Before the 2004 season, Portland State head coach Tim Walsh hired Broussard as a running backs coach. During the 2004 season, Broussard coached a first-team All-Big Sky fullback in Allen Kennett, while running backs Joe Rubin and Ryan Fuqua combined to lead the Vikings to a Big Sky Conference best-rushing average of 204.4 yards per game. Broussard coached the receivers his last 2 years at PSU until he was hired by Washington State before the 2007 season.
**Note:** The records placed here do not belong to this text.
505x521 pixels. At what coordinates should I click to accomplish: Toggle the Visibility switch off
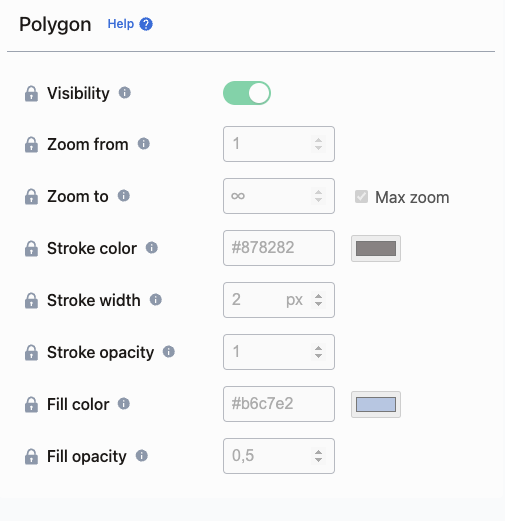[x=247, y=93]
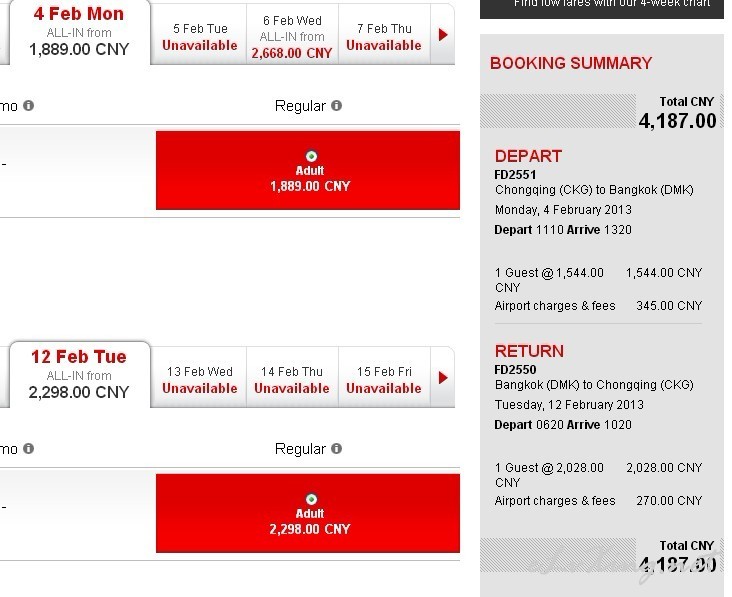Select Adult 2,298.00 CNY radio button
This screenshot has width=732, height=597.
[x=311, y=499]
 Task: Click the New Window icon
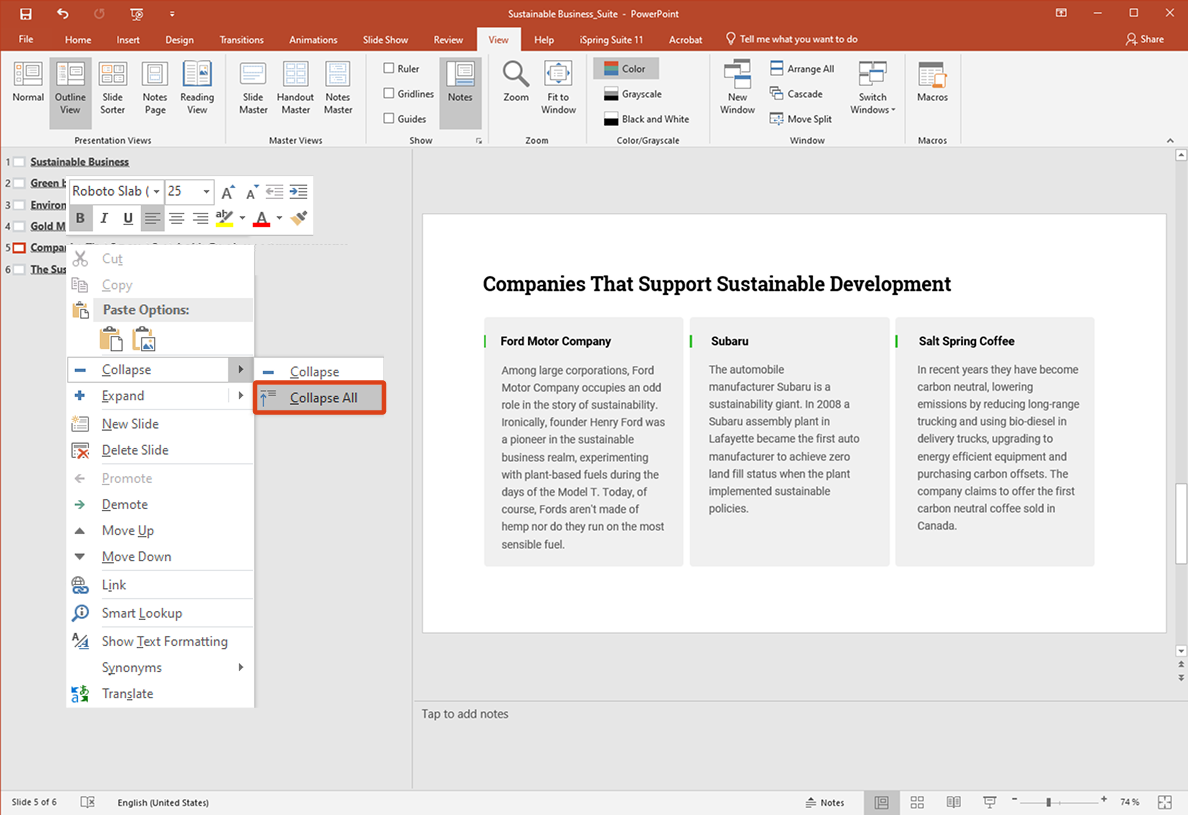[737, 87]
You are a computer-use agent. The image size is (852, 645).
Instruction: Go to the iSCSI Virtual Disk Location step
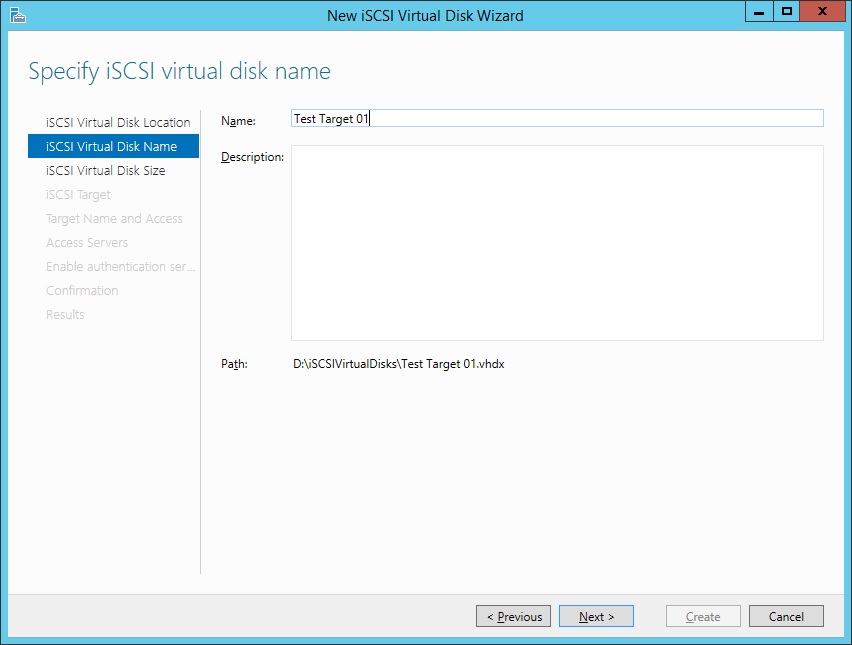118,122
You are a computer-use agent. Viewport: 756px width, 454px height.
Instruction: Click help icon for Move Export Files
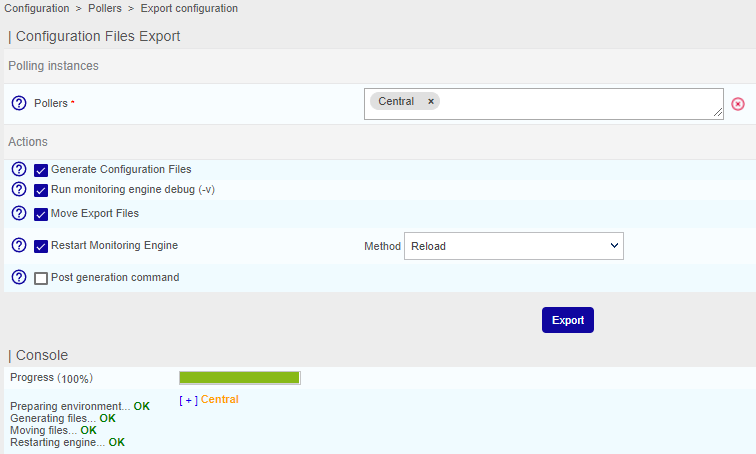pyautogui.click(x=18, y=213)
On February 8, 2007, Washington State head coach Bill Doba announced that Broussard would be returning to WSU to serve as the Cougars' running backs coach and special teams coordinator.

In 2011, Broussard moved to Arizona State University to coach receivers under head coach Dennis Erickson. ASU ranked 10th in the nation in passing offense (316.7 yds/g), and receiver Gerell Robinson ranked ninth in the nation with 107. 5 receiving yards per game. During the 2010 season, Broussard's receiving corps ranked 15th in the nation (286.4) and totaled 279 receptions for 3,437 yards and 23 touchdowns.

In his first season with the UCLA Bruins in 2012, Broussard directed a running back group headed by senior Johnathan Franklin, who set new school season (1,734 yards) and career (4,403) rushing marks on his way to earning All-America honors. Franklin, a finalist for the Doak Walker Award, also set a school record with nine 100-yard rushing games in 2012 and established new marks for both career (4,925) and season (2,062) all-purpose yardage. He went on to be selected by the Green Bay Packers in the 2013 NFL draft.

In his second season with the Bruins, Broussard directed a running back group headed by Myles Jack, who won Pac-12 Freshman of the Year honors in 2013. Jack set a UCLA single-game scoring record with four touchdowns in the win over Washington on November 15.

Broussard reconnected with SMU head coach June Jones, the coach who had a part in drafting him in Atlanta, on the Mustangs where he coached the running backs for one season in 2014. During the 2015 season, Broussard was the offensive coordinator at Pasadena City College.

In April 2017, Broussard was hired as the new head coach at Fort Vancouver High School in Vancouver, Washington. In February 2018, Broussard was reported to be taking the head football coaching job at St. Monica Catholic High School in California.

On May 20, 2024, Cal Poly hired Broussard as their running backs coach.

In February 2026, Broussard was hired by Delaware State University as their running backs coach under head coach, DeSean Jackson.